▶ Exercise
Quote, word for word, only the lines running from the line with "Task: Open the Cheat log entry" through the end of the listing. Leave out the pictures.

------------------------------------------------

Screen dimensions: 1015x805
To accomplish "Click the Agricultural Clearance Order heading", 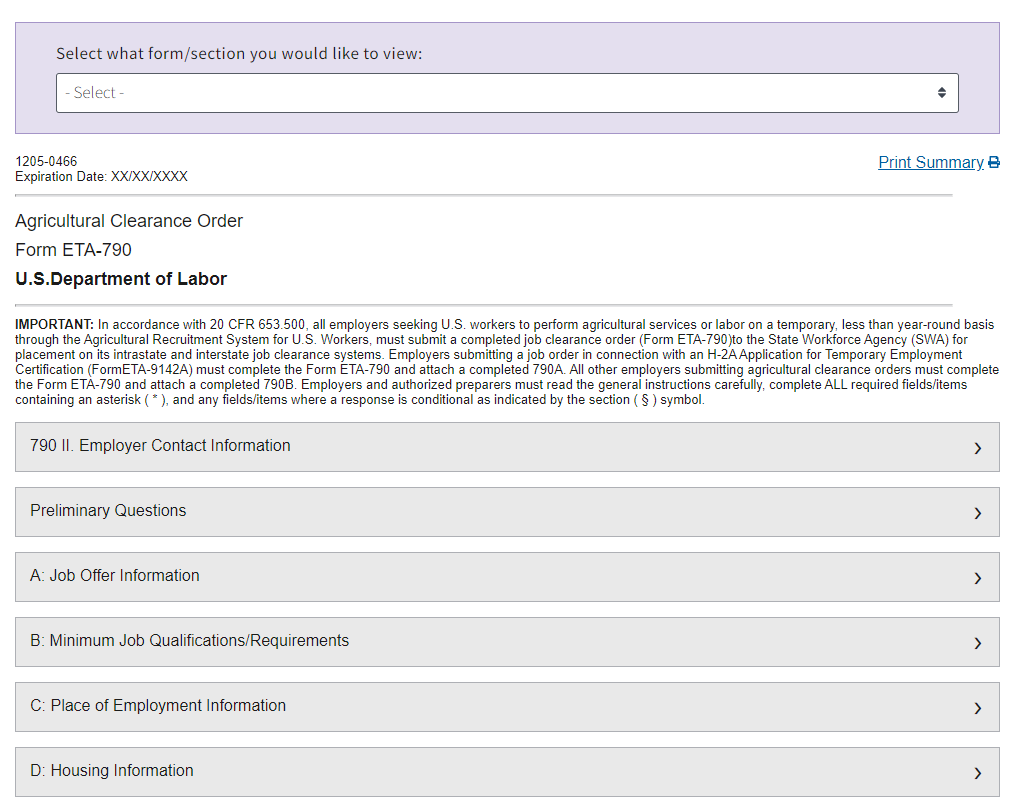I will [129, 221].
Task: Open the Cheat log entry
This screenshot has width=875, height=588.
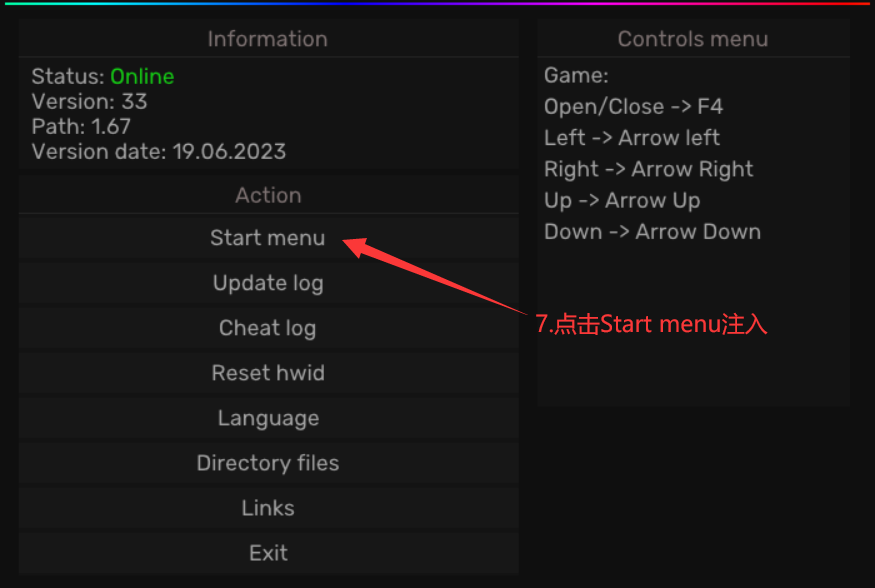Action: coord(267,328)
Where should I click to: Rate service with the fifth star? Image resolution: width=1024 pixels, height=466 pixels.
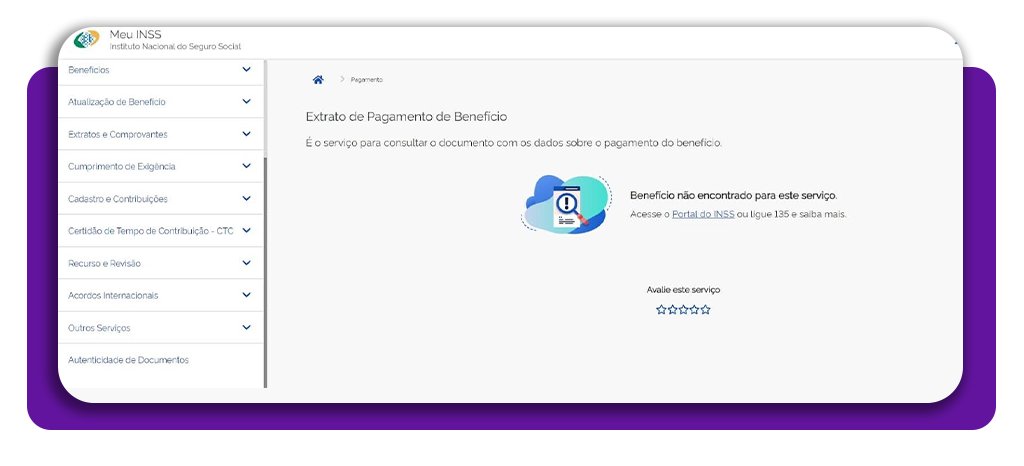pyautogui.click(x=705, y=310)
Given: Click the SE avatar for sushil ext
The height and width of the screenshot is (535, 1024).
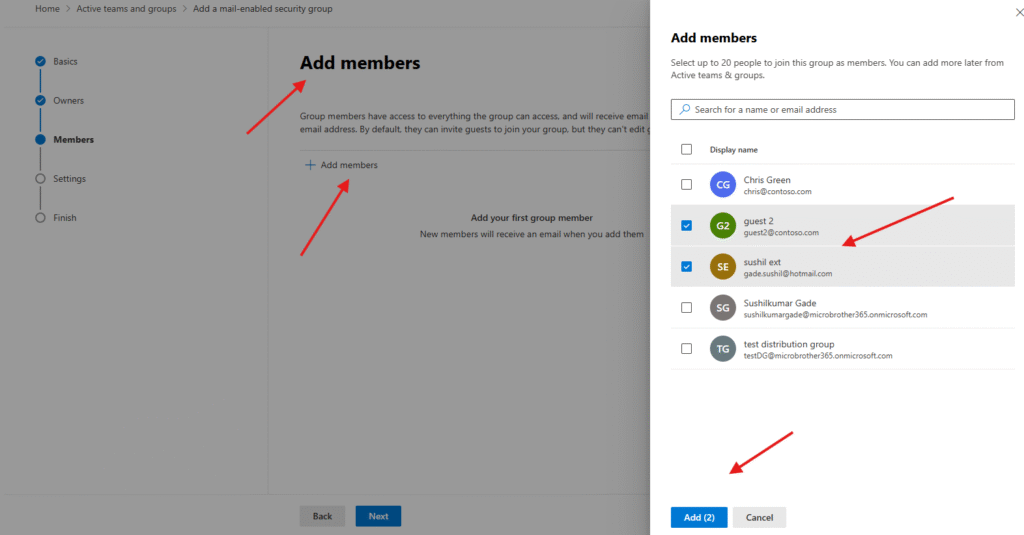Looking at the screenshot, I should (722, 267).
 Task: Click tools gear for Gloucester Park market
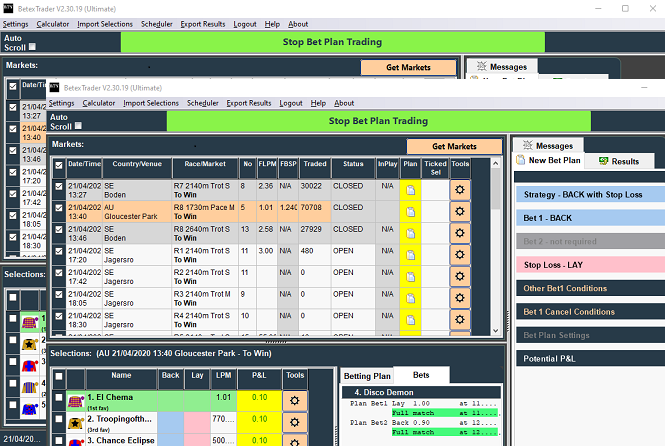(x=460, y=211)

------------------------------------------------

▶ Output of the exercise
Task: Open the Cheat log entry
This screenshot has width=875, height=588.
Action: coord(267,328)
Where should I click to: Rate service with the fifth star? Image resolution: width=1024 pixels, height=466 pixels.
pyautogui.click(x=705, y=310)
Given: Click the SE avatar for sushil ext
The height and width of the screenshot is (535, 1024).
Looking at the screenshot, I should (722, 267).
 Task: Click tools gear for Gloucester Park market
(x=460, y=211)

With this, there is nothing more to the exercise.